Endoscopic sinus surgery (ESS) is a well-known surgical treatment for chronic rhinosinusitis disease after failed medical and antibiotics treatment. However, improper wound healing might induce synechiae or adhesion. Conditioned medium from cultured cells is known to promote wound healing and potentially able to accelerate wound healing in ESS and other airway epithelial injuries. This study was to investigate the effect of human nasal fibroblast conditioned medium on the attachment, proliferation and migration of respiratory epithelial cells (RECs) in an in vitro model.

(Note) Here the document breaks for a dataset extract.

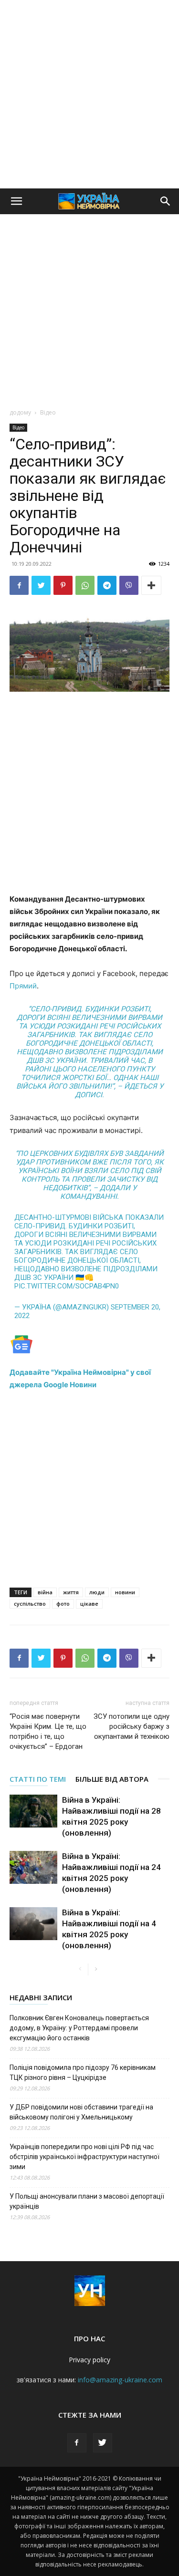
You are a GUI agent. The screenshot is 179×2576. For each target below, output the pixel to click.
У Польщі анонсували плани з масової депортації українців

RECs and fibroblasts were co-cultured in Defined Keratinocytes Medium and F-12 and Dulbecco’s Modified Eagle’s Medium. Once confluent, the fibroblasts were removed, leaving the colonies of RECs to reach confluency. RECs and fibroblasts were cultured separately and the conditioned medium was acquired by culturing fibroblast either in DKSFM or F12: DMEM, denoted as NFCM_DKSFM and NFCM_FD, respectively. RECs were supplemented with 20% conditioned medium for attachment, proliferation and migration assay. The results showed significantly higher cell attachment in NFCM_DKSFM (3452.77±588.1 cell/cm2) compared to NFCM_FD (2336.1±440.4 cell/cm2) and DKSFM alone (2819.8±509.5 cell/cm2). After 7 days, the specific growth rate was higher in DKSFM (0.019±5.16×10-4 h-1) compared to NFCM_DKSFM (0.015±8.94×10-4 h-1) and NFCM_FD (0.013±1.03×10-3 h-1). The mean of migration rate was significantly higher in NFCM_DKSFM (4341.81±385.7 μm2/hr) compared to NFCM_FD (1803.38±408.1 μm2/hr) and DKSFM (1933.48±271.9 μm2/hr). Hence, NFCM_DKSFM supplementation provides suitable culture conditions for RECs through increased cell attachment and migration, which suggest that the factors secreted in conditioned medium may play a major role in enhancing airway epithelial wound healing.